Так как Зисе Фейге нанимала служанку, Дуню, да и без служанки сама прекрасно со всем справлялась, Либе Йентл по дому ничего не делала. Ей выделили комнату, где почти все время читала она романы, или переписывала письма из письмовника.
Когда непрочитанных романов и непереписанных писем не осталось, Либе Йентл начала тайком таскать книжки из отцовского шкафа.
Надо сказать, что она прекрасно шила, вышивала и вообще любила красивые платья. Либе Йентл унаследовала красоту матери, но рыжие волосы перешли к ней от отца. Как и борода отца, волосы девушки отличались необычной длиной – ниспадали до бедер.
После смерти Озера лицо ее, и без того бледное, стало еще бледнее и тоньше.
Либе Йентл была зеленоглаза.
Реб Шефтель почти не замечал дочь. Он ограничивался тем, что в молитвах просил бога послать ей хорошего мужа. Но Зисе Фейге видела, что дочь растет неуправляемой как ветер, голова ее была забита причудами и фантазиями. Она терпеть не могла селедки под шубой. Она отворачивалась при виде зарезанного петуха или сырого мяса на разделочной доске.

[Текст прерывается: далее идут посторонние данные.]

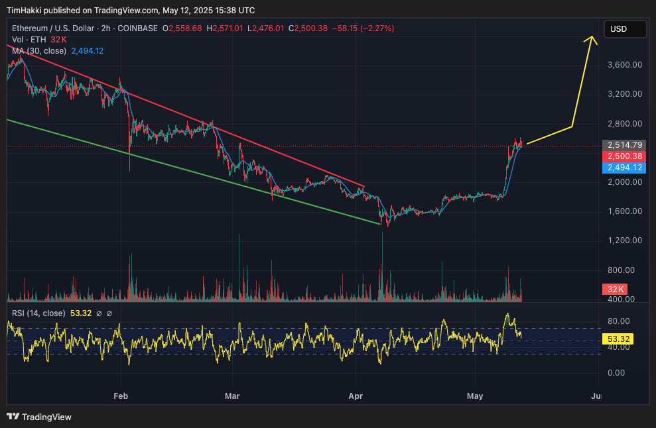Screen dimensions: 656x428
Task: Click the first ø symbol beside RSI value
Action: tap(98, 313)
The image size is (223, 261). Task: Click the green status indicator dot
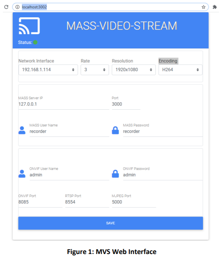35,42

Если в ее тарелку попадала муха, она не могла есть весь день.
В Шидловцах у нее не было подруг. Она жаловалась на то, что девушки в местечке грубы и невоспитанны, едва выйдя замуж, они перестают интересоваться чем бы то ни было и опускаются. Перед тем, как выйти на люди, Либе Йентл два дня ничего не ела – боялась, что ее стошнит. Хотя она была красива, умна и образованна, ей всегда мерещилось, что люди смеются над ней и указывают на нее пальцами.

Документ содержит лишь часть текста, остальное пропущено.